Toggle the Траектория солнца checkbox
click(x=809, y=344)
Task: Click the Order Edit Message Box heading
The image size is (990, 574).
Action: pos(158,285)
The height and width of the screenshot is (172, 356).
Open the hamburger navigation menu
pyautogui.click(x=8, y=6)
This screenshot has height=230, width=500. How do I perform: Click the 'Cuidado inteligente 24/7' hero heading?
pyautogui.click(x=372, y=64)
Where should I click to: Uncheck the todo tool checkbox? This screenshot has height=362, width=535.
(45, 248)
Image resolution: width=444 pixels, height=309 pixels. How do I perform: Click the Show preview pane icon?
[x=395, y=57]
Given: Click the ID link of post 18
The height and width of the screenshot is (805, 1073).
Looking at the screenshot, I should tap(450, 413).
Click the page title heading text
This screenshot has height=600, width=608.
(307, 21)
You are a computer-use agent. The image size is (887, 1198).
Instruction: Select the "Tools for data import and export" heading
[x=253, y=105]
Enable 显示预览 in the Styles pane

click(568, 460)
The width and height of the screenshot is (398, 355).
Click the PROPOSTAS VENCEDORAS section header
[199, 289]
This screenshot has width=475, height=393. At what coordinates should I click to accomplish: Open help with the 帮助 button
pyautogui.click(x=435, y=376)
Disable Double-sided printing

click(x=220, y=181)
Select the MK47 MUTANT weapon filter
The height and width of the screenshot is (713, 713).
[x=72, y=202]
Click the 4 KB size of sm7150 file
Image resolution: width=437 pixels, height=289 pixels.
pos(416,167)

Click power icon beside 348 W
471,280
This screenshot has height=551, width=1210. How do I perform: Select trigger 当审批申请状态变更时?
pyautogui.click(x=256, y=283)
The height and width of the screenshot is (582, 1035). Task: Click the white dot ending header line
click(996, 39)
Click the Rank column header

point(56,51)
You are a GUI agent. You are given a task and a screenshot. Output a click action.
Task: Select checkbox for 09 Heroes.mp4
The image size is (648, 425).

• • • • • • •

* **Your task**
Rewrite the entries from the line containing "The width and" down through the line containing "pyautogui.click(x=256, y=283)", switching "section header" to "section heading" and leaving everything else unchanged.

* **Task answer**
The width and height of the screenshot is (398, 355).
Click the PROPOSTAS VENCEDORAS section heading
[199, 289]
This screenshot has width=475, height=393. At what coordinates should I click to accomplish: Open help with the 帮助 button
pyautogui.click(x=435, y=376)
Disable Double-sided printing

click(x=220, y=181)
Select the MK47 MUTANT weapon filter
The height and width of the screenshot is (713, 713).
[x=72, y=202]
Click the 4 KB size of sm7150 file
Image resolution: width=437 pixels, height=289 pixels.
pos(416,167)

Click power icon beside 348 W
471,280
This screenshot has height=551, width=1210. How do I perform: Select trigger 当审批申请状态变更时?
pyautogui.click(x=256, y=283)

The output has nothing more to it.